* [Trecho citado]

***

Em 1936, com sua Teoria Geral do emprego, do juro e da moeda, John Maynard Keynes revolucionava o pensamento econômico, oferecendo um ponto-de-vista radicalmente diferente do que então predominava. A teoria contra a qual se opunha Keynes afirmava que o objetivo maior do empresário seria a obtenção do lucro máximo, que somente seria atingido quando o custo marginal se igualasse à receita marginal, isto é, quando o custo de cada unidade produzida se igualasse à receita obtida por cada unidade vendida, algo, diga-se de passagem, nunca constatado na realidade.
Tal corrente de pensamento apontava como modelo ideal de economia aquele em que os empresários tivessem iguais condições de competir e que houvesse barreiras mínimas à entrada de novas empresas no mercado. Como consequência, haveria muitas empresas em cada ramo de produção e comércio, fabricando e vendendo produtos praticamente idênticos entre si. Haveria, desse ponto de vista, eficiência produtiva e alocativa, e os preços seriam os mais baixos possíveis, beneficiando também os consumidores. O preço seria resultado da convergência entre oferta e demanda, como um ponto de equilíbrio em que os vendedores concordassem em vender e os compradores concordassem em comprar determinada mercadoria em determinado valor.
A empresa que não conseguisse se manter tendo lucros a esse preço de mercado, definido na interação entre oferta e demanda, sucumbiria por sua ineficiência. Esse modelo ideal, para funcionar perfeitamente, exigiria que não houvesse interferências externas, de modo a beneficiar ou prejudicar uma ou outra empresa. Obviamente, que o principal agente de interferência externa seria o próprio Estado, que interfere a partir de vários mecanismos, dentre eles, a política tributária, leis ambientais, de regulação, de estímulos setoriais e até mesmo através da atuação direta no mercado por meio de empresas públicas.

***

* [Extrato de dados]
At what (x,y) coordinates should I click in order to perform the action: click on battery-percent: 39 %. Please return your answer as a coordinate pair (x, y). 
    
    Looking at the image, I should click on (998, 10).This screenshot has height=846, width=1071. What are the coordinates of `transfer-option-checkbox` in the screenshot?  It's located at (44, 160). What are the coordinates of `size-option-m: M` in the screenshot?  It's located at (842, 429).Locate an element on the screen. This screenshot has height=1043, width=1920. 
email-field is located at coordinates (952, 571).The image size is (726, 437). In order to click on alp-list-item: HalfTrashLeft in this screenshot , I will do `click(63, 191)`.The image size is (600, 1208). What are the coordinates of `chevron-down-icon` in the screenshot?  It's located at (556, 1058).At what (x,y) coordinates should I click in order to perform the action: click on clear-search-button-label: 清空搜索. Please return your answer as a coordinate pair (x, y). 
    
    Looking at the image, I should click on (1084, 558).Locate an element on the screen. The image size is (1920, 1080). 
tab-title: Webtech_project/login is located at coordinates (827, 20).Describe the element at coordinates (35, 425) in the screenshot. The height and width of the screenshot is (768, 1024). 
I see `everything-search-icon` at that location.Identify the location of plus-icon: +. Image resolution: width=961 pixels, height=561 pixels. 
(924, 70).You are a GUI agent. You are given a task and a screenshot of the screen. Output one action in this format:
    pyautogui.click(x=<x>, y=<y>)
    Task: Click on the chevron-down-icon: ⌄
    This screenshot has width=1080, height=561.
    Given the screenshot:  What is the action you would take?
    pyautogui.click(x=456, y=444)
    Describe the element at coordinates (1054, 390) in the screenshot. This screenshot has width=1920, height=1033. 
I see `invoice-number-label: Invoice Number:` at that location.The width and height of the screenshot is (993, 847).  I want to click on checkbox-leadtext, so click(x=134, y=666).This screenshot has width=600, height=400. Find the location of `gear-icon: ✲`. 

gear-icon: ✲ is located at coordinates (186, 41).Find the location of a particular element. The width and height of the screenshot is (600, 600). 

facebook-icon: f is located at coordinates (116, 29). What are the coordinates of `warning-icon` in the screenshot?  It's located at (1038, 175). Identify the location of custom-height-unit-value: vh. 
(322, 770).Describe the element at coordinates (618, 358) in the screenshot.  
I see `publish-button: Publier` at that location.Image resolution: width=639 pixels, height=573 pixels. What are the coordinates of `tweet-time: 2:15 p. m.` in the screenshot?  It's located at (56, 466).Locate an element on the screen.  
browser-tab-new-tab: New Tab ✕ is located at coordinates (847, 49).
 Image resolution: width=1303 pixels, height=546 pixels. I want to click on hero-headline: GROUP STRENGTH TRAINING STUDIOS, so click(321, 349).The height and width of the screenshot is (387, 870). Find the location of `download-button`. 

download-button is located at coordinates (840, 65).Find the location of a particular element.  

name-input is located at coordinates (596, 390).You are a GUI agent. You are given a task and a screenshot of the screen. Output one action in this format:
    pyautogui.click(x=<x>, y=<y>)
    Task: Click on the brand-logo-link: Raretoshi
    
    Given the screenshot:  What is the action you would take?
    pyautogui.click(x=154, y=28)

***

* [Ordem de serviço] Segundo o texto sobre o pensamento econômico, em que condição a teoria combatida por Keynes dizia que o empresário atingiria o lucro máximo? Baseie-se somente no texto sobre o pensamento econômico.

* [Resposta ao problema] Quando o custo marginal se igualasse à receita marginal.